PASSAGE PROVIDED –
July 18, 2006 China Don't Follow Us: Hamburgers and Steaks
Dear China: Preserve your excellent cuisine (my favorite) and
past dietary habits. The world knows that your rising income means
that the wealthier portion of your population is changing food
demands and styles. China, you already consume more meat than the
United States or any other nation, but that can be expected with
almost four times more people than has the United States. However,
the per capita consumption of beef has not yet reached American
levels and those of a few other Western beef-consuming nations such
Erode traditional cuisine. China, your wonderful cuisine
spans a wide variety of dishes and your habits are not to use large
amounts of meat. Many of the affluent in different countries seek
to imitate American lifestyle practices; this often occurs at the
expense of native dishes with their rich variety of styles and
flavors. A movement in China to the McDonalds and other fast food
and steak buffet chains would mean an increase in the consumption
of hamburgers and steaks, both resource intensive items.
Take more resources. Beef from grain-fed cattle to satisfy
the millions of Chinese adopting American lifestyles could mean
further diversion of the limited grain supplies of the world that
could go to feeding people in other lands. More resources are
required to produce high resource intensive foods such as beef than
to produce equal amounts of pork, chicken or fish. Much beef is
not either grass-fed or grain-fed but a mixture and so beef
production will continue to compete for limited grain supplies.
China does not have the abundant grasslands of Australia or Canada
and so cannot feed large numbers of cattle. Therefore it is
expected that beef imports will continue to increase.

DATASET CONTENT –
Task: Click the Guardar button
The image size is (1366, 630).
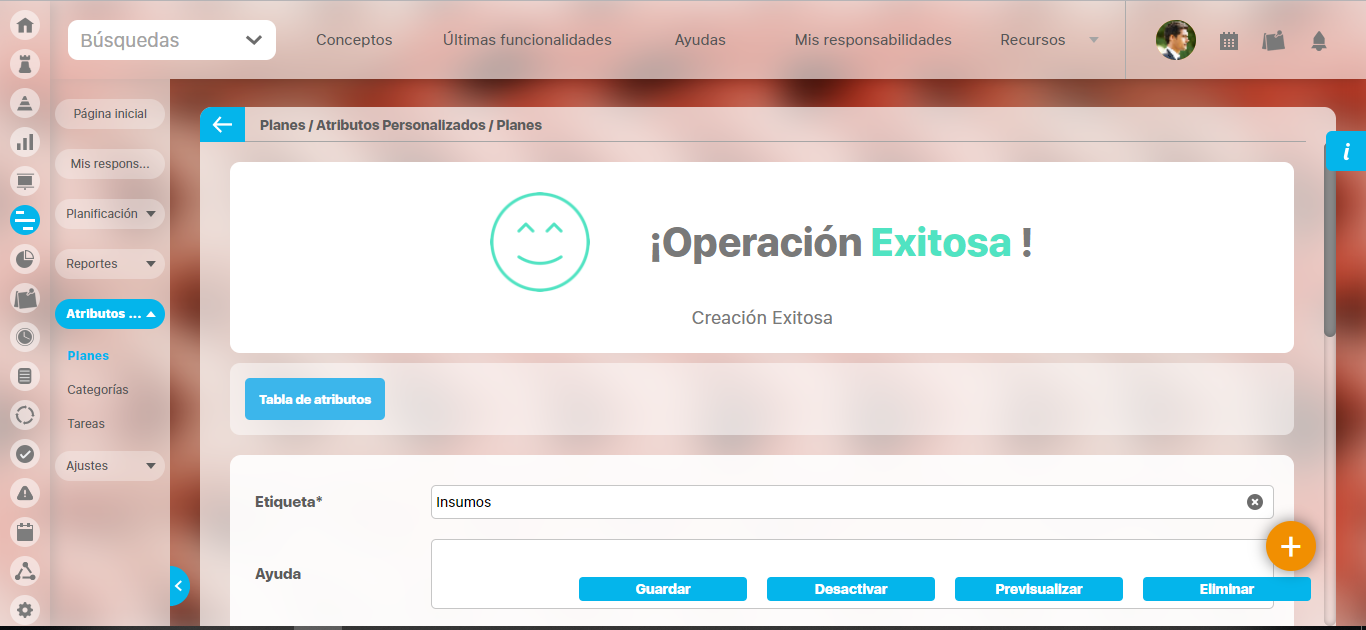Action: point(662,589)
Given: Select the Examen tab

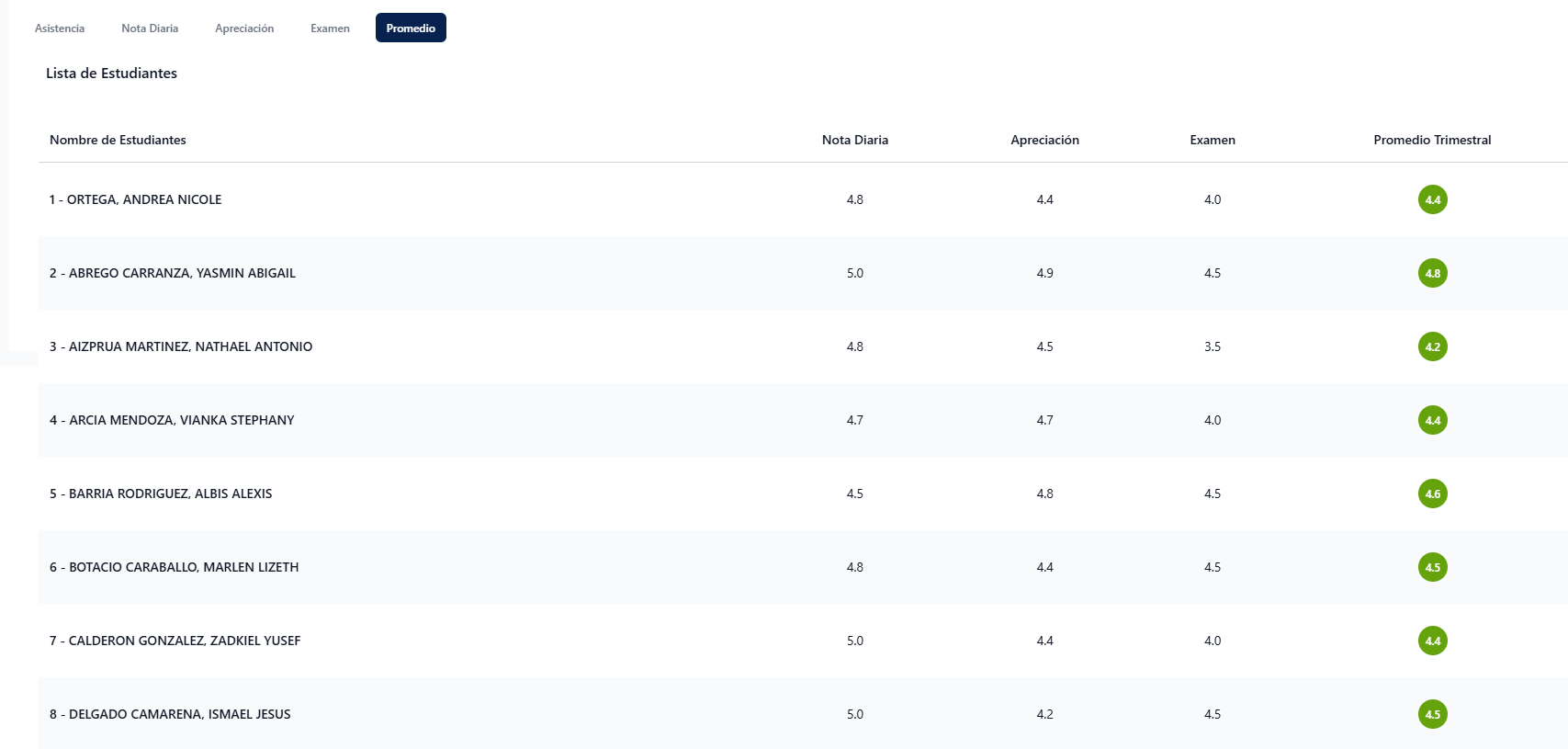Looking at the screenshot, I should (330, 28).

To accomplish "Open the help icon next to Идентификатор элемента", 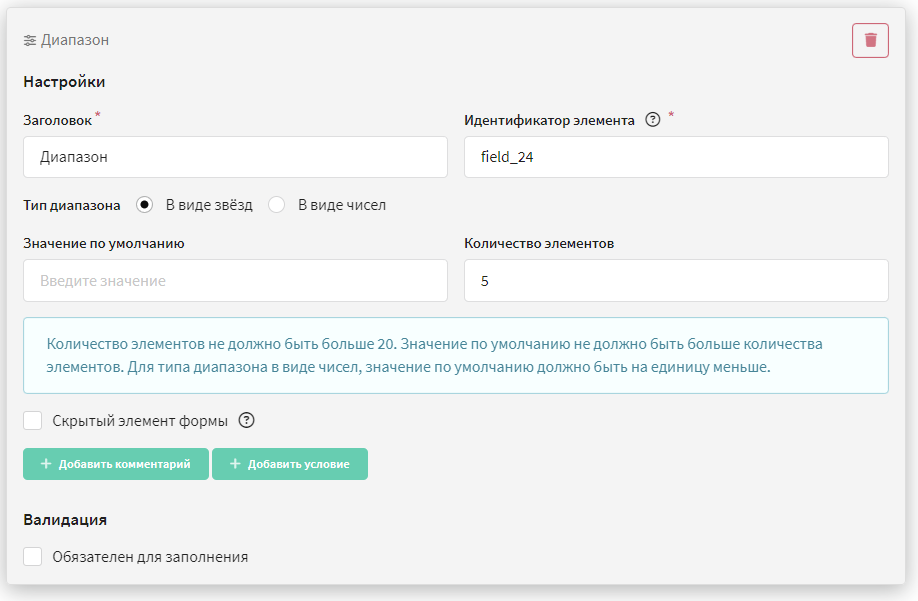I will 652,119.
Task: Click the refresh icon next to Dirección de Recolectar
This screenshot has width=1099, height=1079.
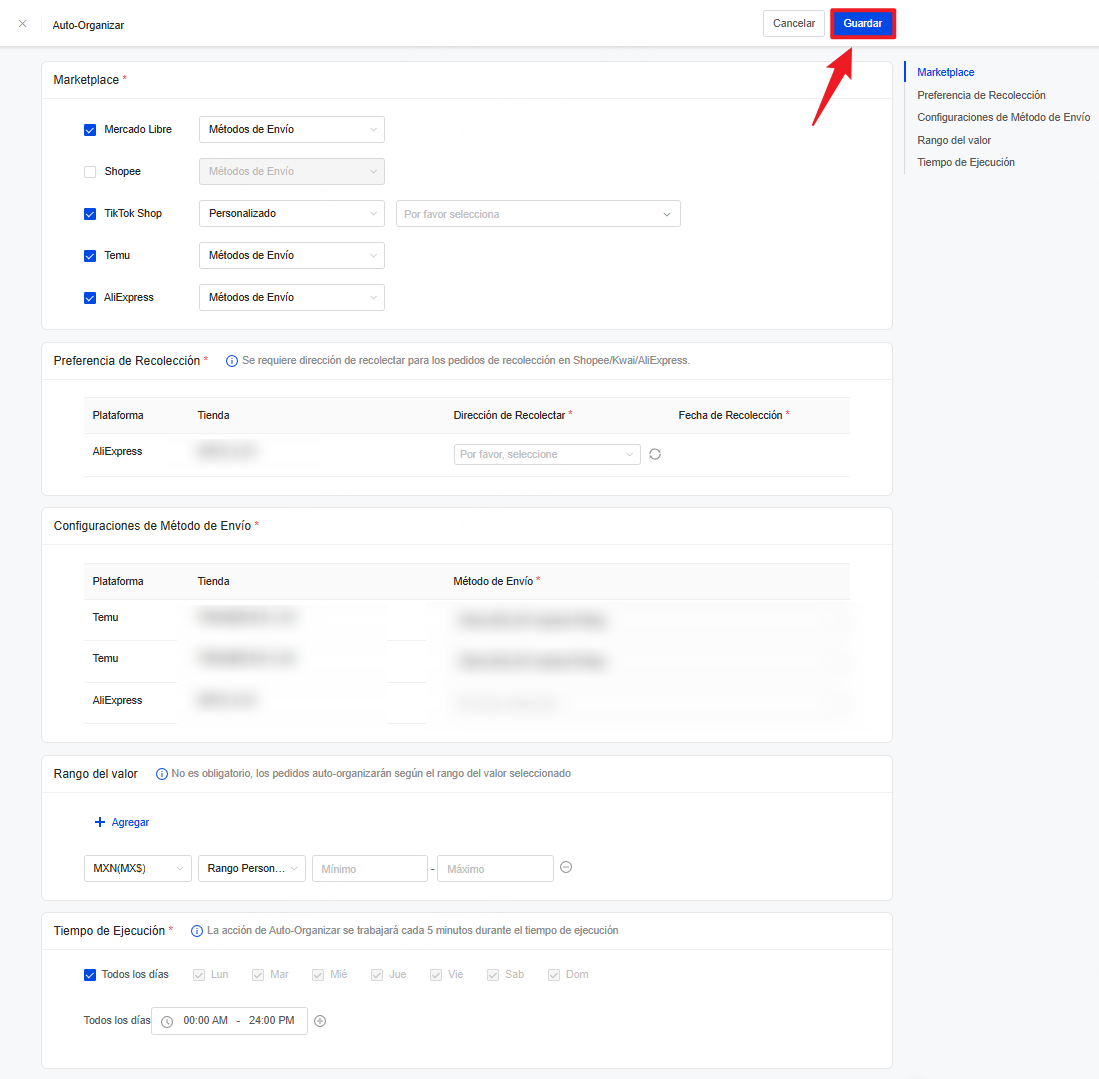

---

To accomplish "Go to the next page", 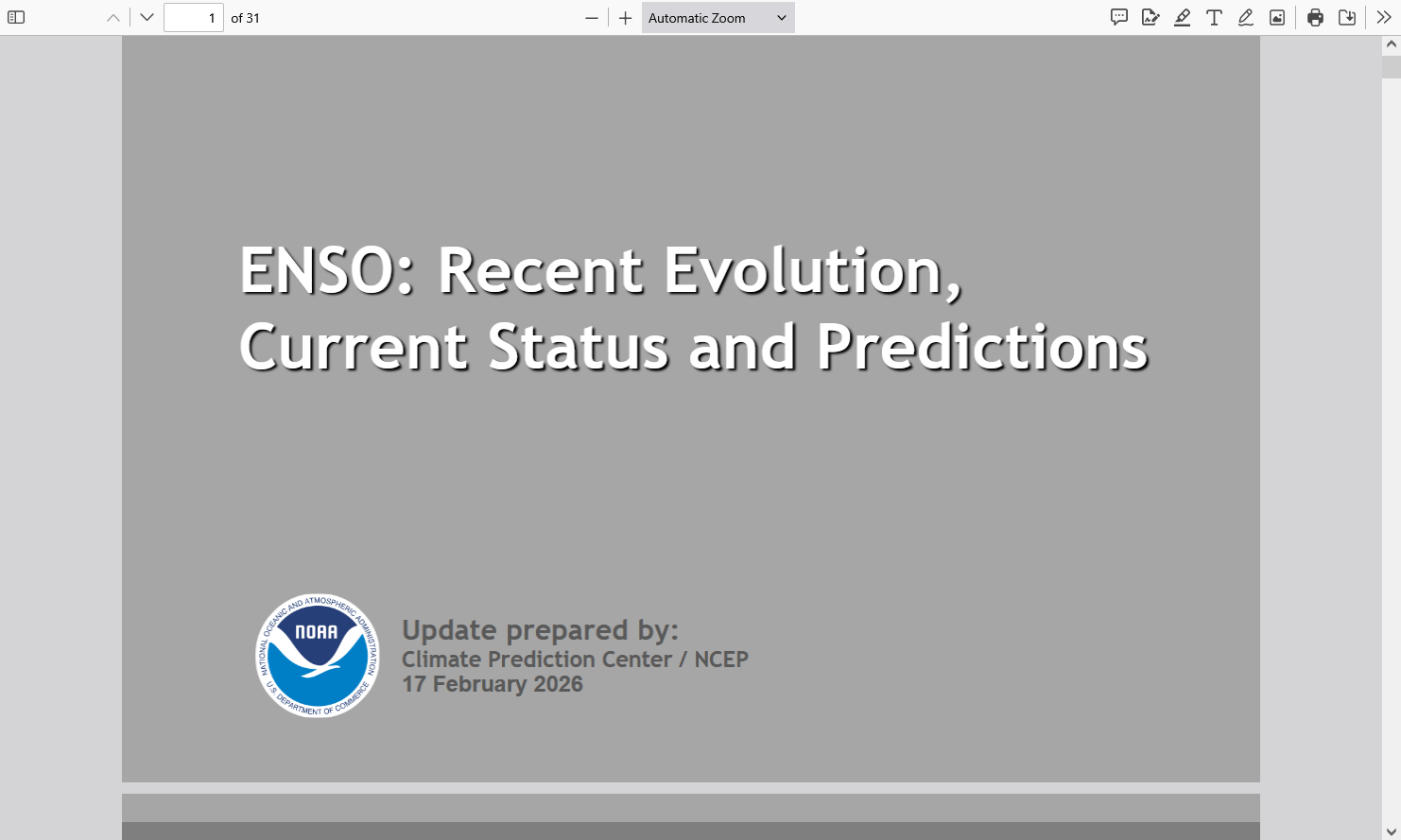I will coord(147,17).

---

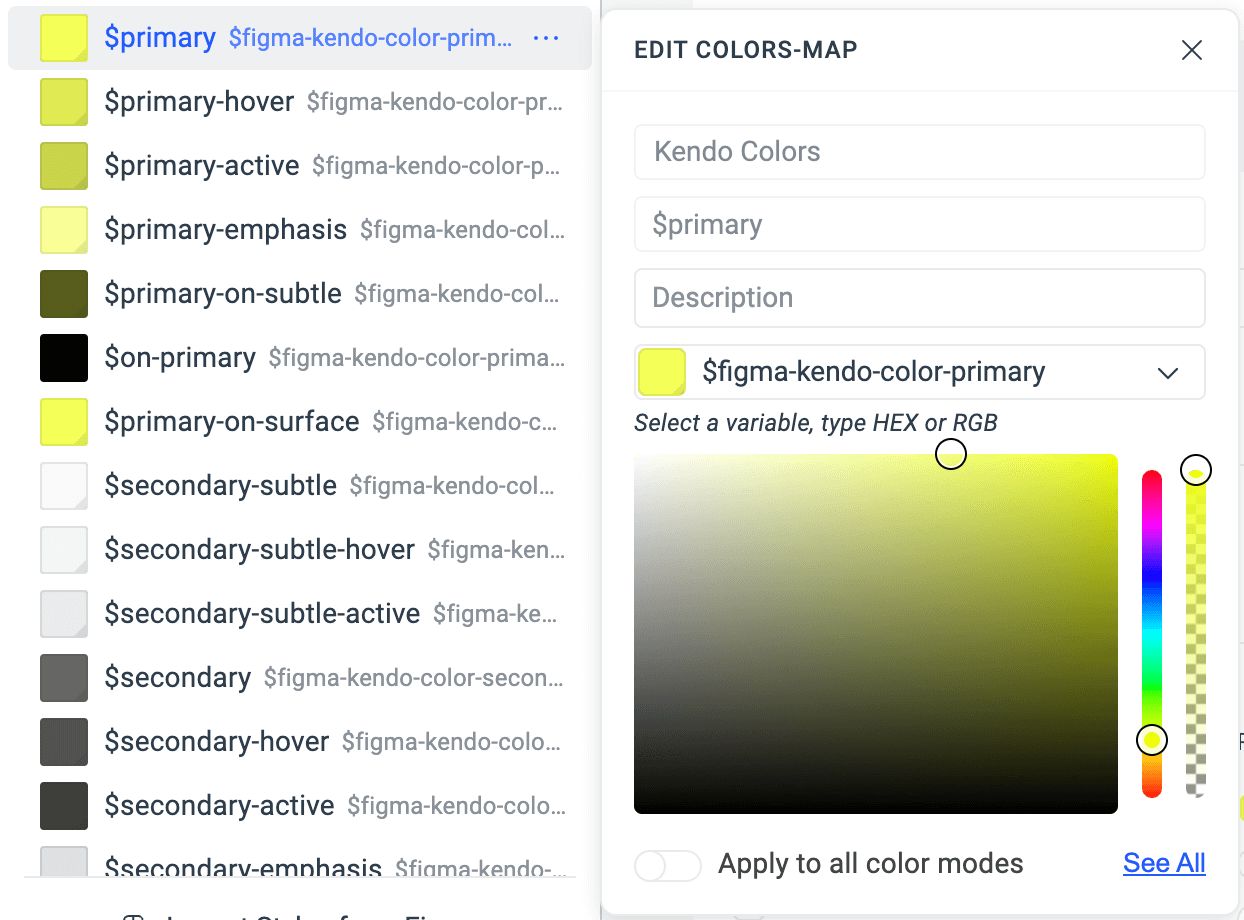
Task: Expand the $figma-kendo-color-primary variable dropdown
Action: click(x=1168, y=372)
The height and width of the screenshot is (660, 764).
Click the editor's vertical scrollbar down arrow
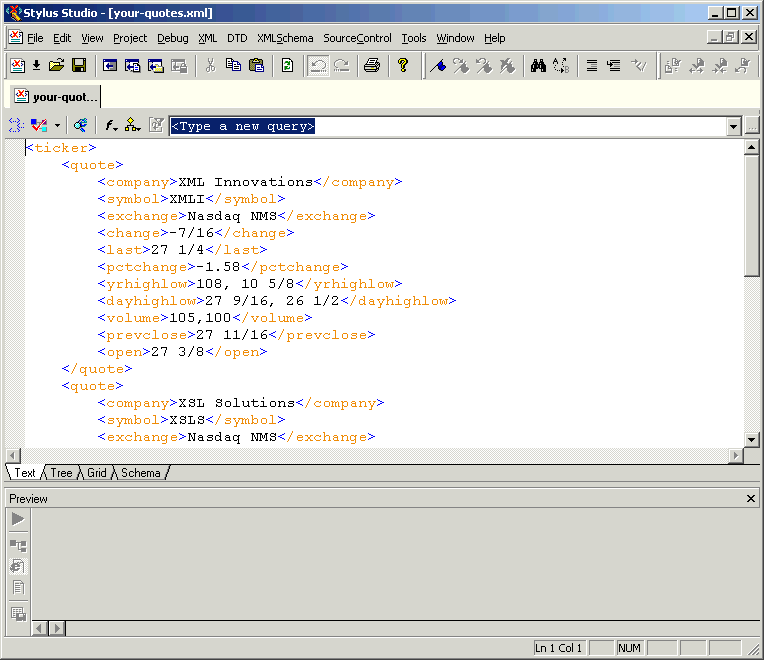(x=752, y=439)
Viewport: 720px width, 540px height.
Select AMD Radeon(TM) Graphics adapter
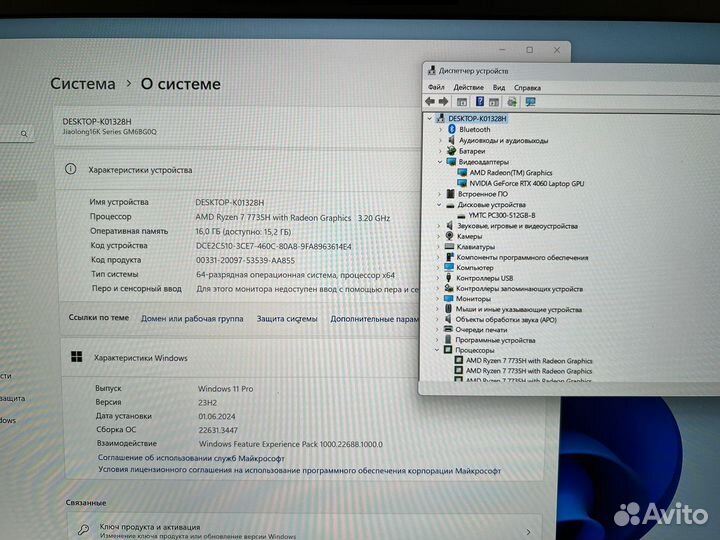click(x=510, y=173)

ASSIGNED TASK –
Please copy the letter to China above word for word, everything from "Take more resources." down to "continue to increase.".

SOLUTION TO THIS PROBLEM –
Take more resources. Beef from grain-fed cattle to satisfy
the millions of Chinese adopting American lifestyles could mean
further diversion of the limited grain supplies of the world that
could go to feeding people in other lands. More resources are
required to produce high resource intensive foods such as beef than
to produce equal amounts of pork, chicken or fish. Much beef is
not either grass-fed or grain-fed but a mixture and so beef
production will continue to compete for limited grain supplies.
China does not have the abundant grasslands of Australia or Canada
and so cannot feed large numbers of cattle. Therefore it is
expected that beef imports will continue to increase.